Le Burkina Faso a réalisé un effort budgétaire majeur en remboursant près de 1200 milliards FCFA de dette intérieure entre janvier et fin novembre 2025. Cette opération a été rendue possible grâce à une hausse significative des recettes publiques, qui ont atteint 2500 milliards FCFA au 30 septembre 2025, soit 105 % de l’objectif annuel.
L’annonce a été faite par le ministre de l’Économie et des Finances, Aboubacar Nacanabo, lors du compte rendu du Conseil des ministres du 4 décembre 2025. Le ministre a souligné que ces recettes provenant des impôts, taxes et autres ressources collectées par les administrations dépassent de 388 milliards FCFA celles enregistrées à la même période en 2024. Une progression qui traduit une amélioration notable du recouvrement fiscal, essentielle pour réduire les tensions sur la trésorerie de l’État.
Un remboursement important mais une dette toujours en évolution
Les ressources supplémentaires dégagées ont permis de rembourser une partie de la dette intérieure du Burkina Faso, qui pèse surtout sur les entreprises locales, les fournisseurs de l’État et les institutions financières du pays. Malgré ce remboursement massif, la dette intérieure continue d’augmenter sous l’effet de nouveaux engagements publics.
Elle s’élevait à 4858,75 milliards FCFA fin mars 2025, contre 4777,91 milliards FCFA fin décembre 2024, ce qui représente une hausse de 1,7 % en trois mois. Selon le bulletin statistique n°2 de la dette publique 2025, publié par la Direction générale du Trésor, 77,9 % de cette dette est constituée de titres publics émis sur le marché financier régional, principalement des bons et obligations du Trésor.
Un instrument clé de la politique budgétaire
Le ministre Nacanabo rappelle que la dette intérieure joue un rôle central dans la gestion budgétaire du pays.
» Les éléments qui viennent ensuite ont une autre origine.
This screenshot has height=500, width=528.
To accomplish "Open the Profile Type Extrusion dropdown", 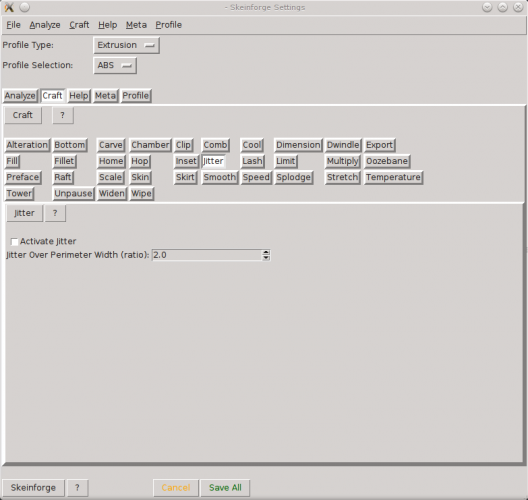I will click(x=126, y=45).
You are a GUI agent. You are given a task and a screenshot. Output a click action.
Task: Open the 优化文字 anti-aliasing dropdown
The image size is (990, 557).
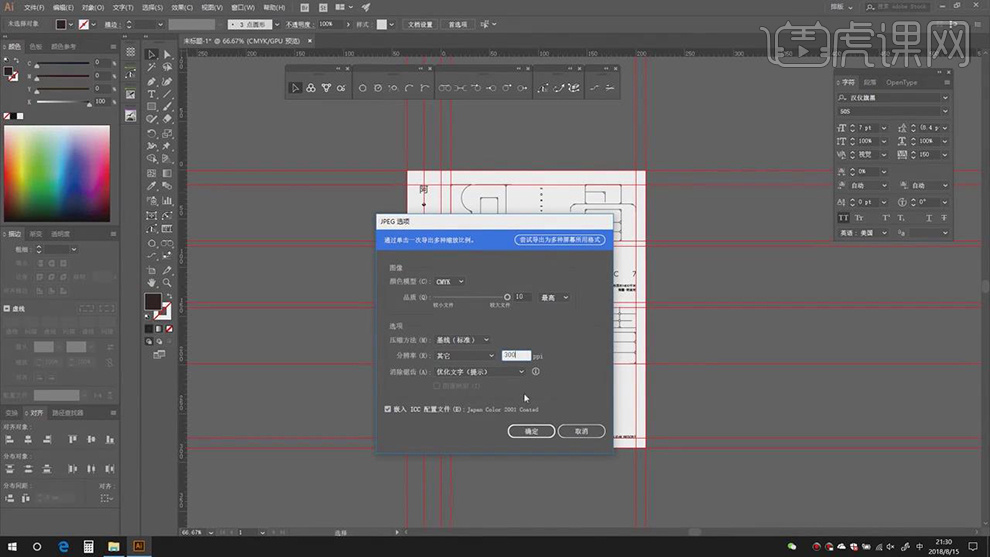(478, 372)
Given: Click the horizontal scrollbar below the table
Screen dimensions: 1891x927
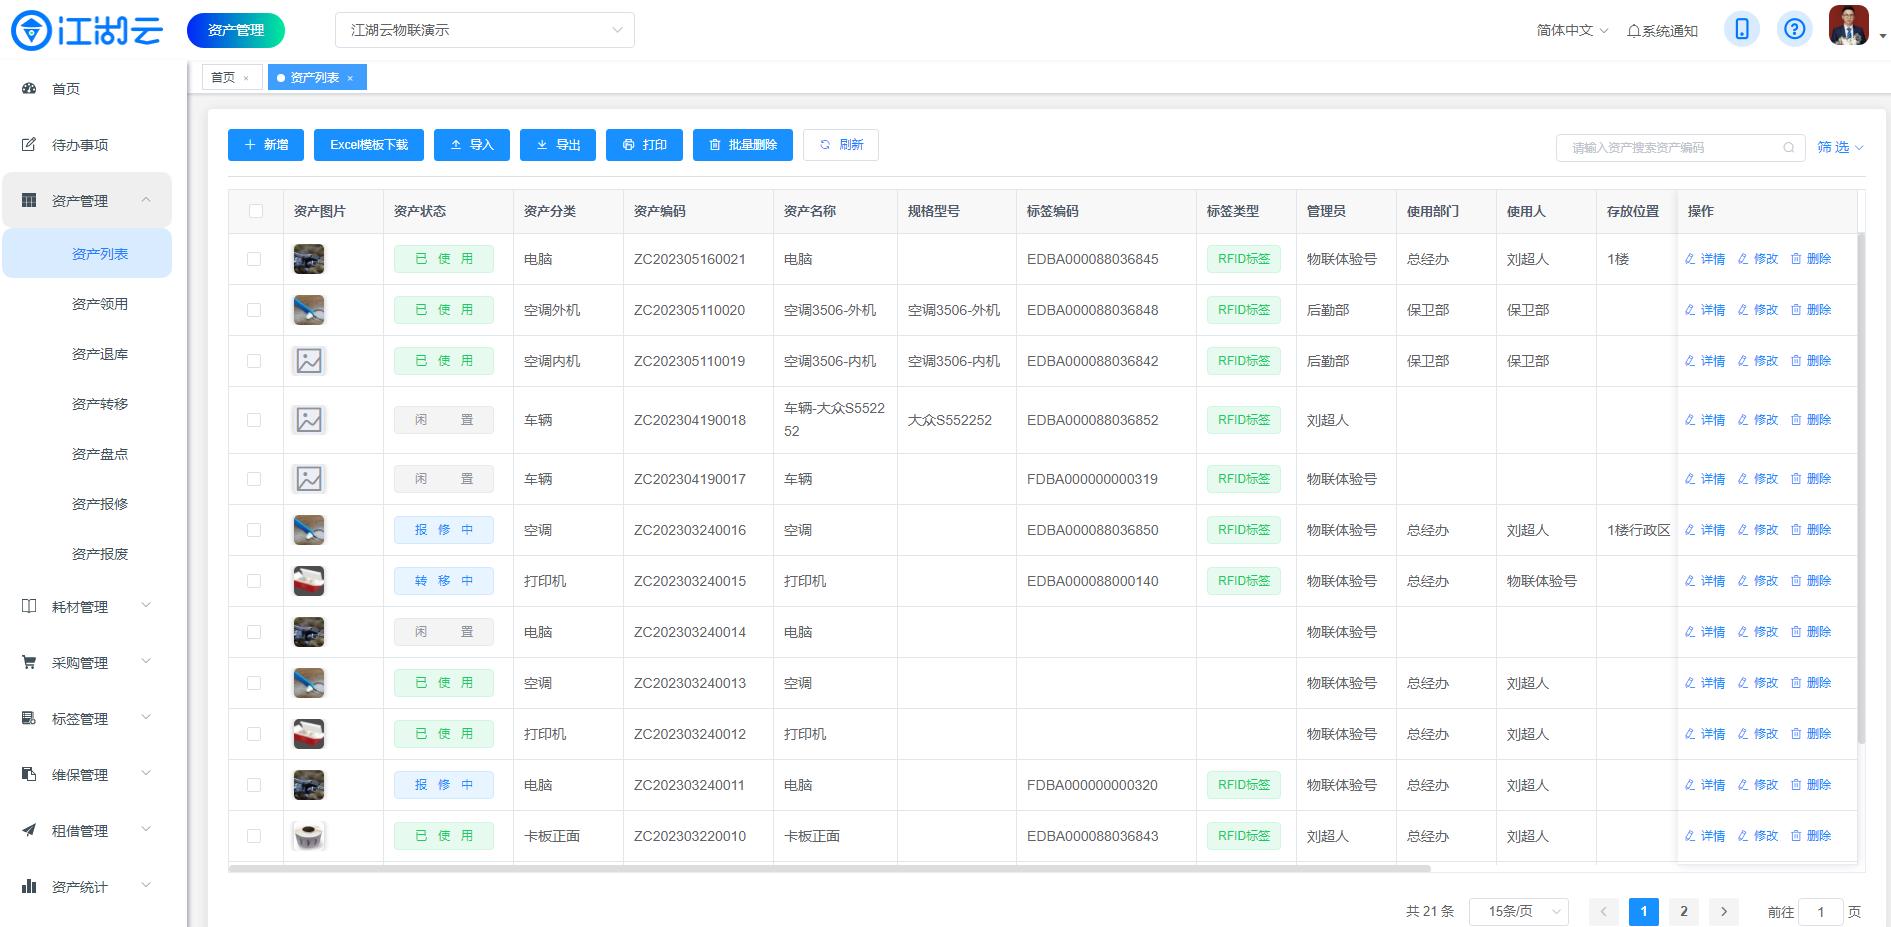Looking at the screenshot, I should coord(830,868).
Même après des remboursements importants, elle se reconstitue au gré des nouveaux besoins de financement de l’État, notamment pour soutenir les investissements publics, les programmes sociaux ou répondre à des urgences économiques.
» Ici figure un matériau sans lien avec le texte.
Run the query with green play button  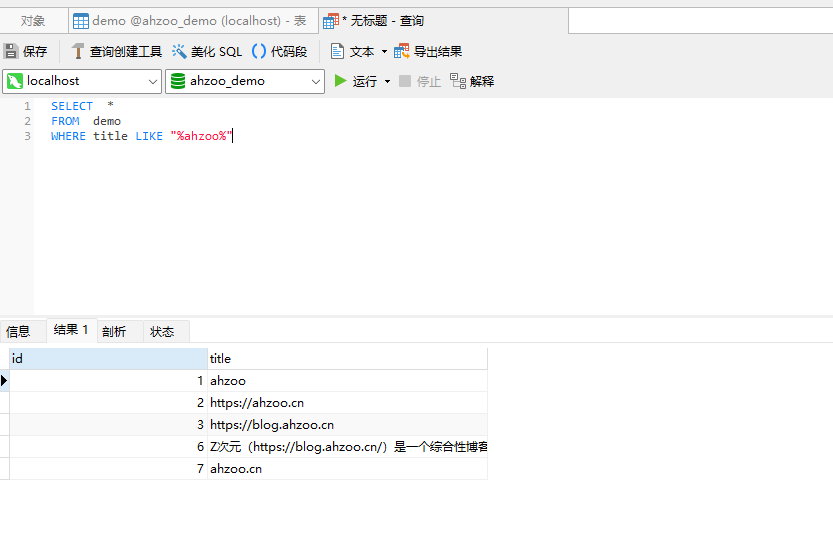pos(341,81)
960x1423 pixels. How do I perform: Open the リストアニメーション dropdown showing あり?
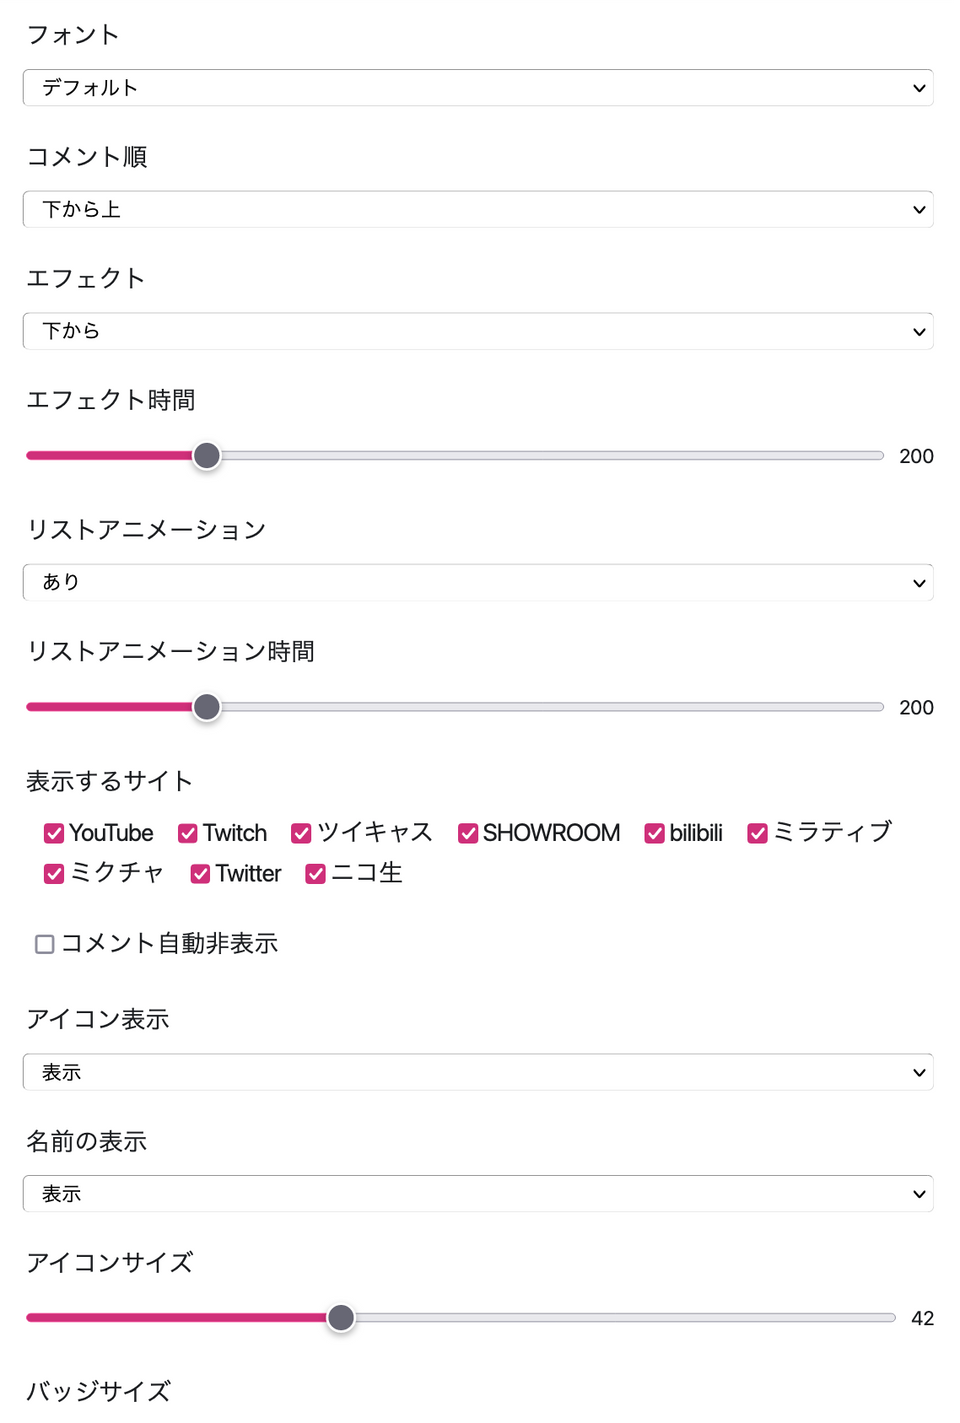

Une dynamique qui reflète les contraintes du financement public
La hausse des recettes offre une marge de manœuvre bienvenue, mais ne règle pas l’équation globale du financement de l’État. Les autorités doivent continuer à arbitrer entre remboursement de la dette, financement des services publics et mobilisation de nouvelles ressources pour soutenir la croissance.